RPC’s Community Planning department builds long range plans to direct growth and redevelopment over the next 5 to 15 years. Equally as important are the strategies offered for communities to grow their tax base.

Planning Services

Planning can help manage change in your community in a way that provides better choices for how people live, work and play. It guides quality development while promoting the health, safety and welfare of citizens.

Planning documents are meant to be living documents that focus on a community’s overall vision and expectations for future growth and development. They provide a framework for guiding public and private investments that will affect new development as well as reinvestment in existing neighborhoods, major corridors and downtown areas. Plans are based on the citizen’s vision of how they want their city to grow in the future. It is a long-term vision – for the next 5 years, 10 years, or an even longer period of time. 


Zoning Codes & Overlay Districts


Independent from the planning process are zoning codes and overlay districts, which are utilized by Planning Commissions and Board of Zoning Adjustments.

A zoning ordinance is different from a comprehensive plan because the Zoning Ordinance is part of the City’s Code and regulates the type, scale and intensity of development that may occur in the specific zoning districts. To fully understand how a parcel of land can be used, you first need to know how the land is planned in a Comprehensive Plan, and then determine how the land is zoned. Just as changing the Comprehensive Plan for a parcel of land requires a Comprehensive Plan amendment, changing the zoning for that parcel requires a rezoning application.

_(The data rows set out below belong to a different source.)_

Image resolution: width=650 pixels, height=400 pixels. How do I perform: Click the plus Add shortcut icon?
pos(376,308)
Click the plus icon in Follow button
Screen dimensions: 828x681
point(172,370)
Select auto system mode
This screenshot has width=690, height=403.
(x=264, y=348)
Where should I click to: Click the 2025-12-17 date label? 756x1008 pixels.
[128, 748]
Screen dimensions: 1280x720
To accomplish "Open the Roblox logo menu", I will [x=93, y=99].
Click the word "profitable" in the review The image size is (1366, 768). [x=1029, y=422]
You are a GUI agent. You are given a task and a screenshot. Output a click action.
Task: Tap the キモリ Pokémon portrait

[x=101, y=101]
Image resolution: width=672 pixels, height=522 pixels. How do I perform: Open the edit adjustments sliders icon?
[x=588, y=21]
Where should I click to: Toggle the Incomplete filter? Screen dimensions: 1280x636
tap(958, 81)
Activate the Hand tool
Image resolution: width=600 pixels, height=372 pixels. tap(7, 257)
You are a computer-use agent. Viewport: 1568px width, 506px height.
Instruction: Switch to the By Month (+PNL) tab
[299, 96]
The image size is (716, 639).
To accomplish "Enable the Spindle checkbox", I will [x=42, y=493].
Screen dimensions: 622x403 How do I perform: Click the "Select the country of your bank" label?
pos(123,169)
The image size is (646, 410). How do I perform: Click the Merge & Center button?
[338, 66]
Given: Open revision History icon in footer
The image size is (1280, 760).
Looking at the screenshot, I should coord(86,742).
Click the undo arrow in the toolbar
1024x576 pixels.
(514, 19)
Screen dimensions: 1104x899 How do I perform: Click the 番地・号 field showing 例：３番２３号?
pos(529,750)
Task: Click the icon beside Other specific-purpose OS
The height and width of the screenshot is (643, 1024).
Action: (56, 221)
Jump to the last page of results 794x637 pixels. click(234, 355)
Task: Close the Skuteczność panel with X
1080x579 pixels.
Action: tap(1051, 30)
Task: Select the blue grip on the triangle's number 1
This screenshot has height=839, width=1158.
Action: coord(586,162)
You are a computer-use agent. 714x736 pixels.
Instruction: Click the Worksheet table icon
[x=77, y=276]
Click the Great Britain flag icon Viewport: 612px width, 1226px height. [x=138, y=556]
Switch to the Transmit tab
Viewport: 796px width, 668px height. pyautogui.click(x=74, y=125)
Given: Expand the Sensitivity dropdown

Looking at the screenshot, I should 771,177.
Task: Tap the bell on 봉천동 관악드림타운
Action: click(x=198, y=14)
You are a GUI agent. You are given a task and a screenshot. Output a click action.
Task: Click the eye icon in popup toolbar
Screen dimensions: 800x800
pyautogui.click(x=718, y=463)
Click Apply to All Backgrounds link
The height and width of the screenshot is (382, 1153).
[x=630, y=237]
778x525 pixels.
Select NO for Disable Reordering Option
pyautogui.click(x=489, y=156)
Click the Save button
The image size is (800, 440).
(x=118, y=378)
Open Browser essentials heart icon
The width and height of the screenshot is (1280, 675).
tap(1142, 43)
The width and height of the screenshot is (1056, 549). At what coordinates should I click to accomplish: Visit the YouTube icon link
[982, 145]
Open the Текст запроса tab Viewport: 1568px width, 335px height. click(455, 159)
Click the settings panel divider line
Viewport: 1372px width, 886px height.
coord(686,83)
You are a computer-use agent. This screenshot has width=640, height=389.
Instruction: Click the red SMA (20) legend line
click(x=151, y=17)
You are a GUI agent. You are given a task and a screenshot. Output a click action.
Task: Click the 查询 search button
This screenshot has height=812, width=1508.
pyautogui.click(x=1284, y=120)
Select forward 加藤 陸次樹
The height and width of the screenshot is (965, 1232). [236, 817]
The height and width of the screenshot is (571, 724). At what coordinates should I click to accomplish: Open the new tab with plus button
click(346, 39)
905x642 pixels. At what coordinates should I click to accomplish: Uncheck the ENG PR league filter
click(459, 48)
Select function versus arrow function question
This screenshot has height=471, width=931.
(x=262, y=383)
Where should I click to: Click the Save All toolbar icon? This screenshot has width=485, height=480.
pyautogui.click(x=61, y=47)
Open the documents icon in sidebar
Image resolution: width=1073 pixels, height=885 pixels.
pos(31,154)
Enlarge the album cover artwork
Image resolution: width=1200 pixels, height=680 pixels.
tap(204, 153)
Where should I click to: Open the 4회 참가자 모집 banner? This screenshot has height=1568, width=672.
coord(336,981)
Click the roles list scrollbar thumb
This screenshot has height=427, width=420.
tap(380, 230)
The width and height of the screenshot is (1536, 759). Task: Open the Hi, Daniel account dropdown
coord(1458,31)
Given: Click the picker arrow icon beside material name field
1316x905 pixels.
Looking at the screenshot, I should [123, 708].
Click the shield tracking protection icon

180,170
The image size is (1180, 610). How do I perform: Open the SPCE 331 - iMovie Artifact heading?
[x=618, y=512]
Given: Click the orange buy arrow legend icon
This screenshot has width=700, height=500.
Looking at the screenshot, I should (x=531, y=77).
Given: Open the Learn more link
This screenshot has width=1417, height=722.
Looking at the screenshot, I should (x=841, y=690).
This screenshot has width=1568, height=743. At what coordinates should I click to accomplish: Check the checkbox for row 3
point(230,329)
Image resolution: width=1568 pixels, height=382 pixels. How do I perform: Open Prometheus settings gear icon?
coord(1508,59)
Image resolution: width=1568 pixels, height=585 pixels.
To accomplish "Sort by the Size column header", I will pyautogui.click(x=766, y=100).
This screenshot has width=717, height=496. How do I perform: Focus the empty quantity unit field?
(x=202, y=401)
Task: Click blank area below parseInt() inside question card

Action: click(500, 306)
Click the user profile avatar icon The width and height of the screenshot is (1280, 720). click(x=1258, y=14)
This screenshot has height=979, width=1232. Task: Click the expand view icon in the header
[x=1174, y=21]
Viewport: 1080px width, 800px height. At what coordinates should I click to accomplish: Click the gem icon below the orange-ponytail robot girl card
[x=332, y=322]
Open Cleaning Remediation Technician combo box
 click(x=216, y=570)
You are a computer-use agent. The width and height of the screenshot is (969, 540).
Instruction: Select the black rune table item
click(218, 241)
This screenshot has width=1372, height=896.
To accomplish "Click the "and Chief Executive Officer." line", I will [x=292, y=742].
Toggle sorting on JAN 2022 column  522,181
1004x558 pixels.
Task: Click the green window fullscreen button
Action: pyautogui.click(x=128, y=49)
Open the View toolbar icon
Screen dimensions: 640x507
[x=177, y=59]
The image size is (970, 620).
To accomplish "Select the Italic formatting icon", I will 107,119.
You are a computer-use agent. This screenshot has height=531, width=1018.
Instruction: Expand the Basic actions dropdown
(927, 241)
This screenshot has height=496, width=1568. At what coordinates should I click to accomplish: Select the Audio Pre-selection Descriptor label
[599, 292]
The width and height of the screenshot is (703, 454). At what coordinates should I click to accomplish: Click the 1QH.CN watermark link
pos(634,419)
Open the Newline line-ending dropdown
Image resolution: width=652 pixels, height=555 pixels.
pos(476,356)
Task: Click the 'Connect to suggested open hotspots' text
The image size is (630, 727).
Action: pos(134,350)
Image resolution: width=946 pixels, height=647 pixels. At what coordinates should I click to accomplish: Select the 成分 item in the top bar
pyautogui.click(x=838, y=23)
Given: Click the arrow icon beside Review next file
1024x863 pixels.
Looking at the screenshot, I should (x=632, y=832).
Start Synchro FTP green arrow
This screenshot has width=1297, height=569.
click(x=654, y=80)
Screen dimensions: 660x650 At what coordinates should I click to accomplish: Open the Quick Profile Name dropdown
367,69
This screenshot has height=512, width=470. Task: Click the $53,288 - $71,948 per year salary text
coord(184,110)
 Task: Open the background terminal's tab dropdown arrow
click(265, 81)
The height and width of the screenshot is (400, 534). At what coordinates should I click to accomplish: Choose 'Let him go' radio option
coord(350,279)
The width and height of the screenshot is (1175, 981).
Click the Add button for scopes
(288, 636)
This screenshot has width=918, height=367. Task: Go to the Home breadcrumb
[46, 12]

Example: Downtown Homewood Zoning Code


An overlay district is a zoning tool used to establish land development standards that are placed ‘over’ the current base zoning district. It allows for standards that are stricter than the base zoning. While an overlay district establishes limits, its purpose is to ensure that design decisions complement each other and contribute to creating the quality of place envisioned in the plan.

Example: U.S. Highway 280 Overlay District (Chelsea)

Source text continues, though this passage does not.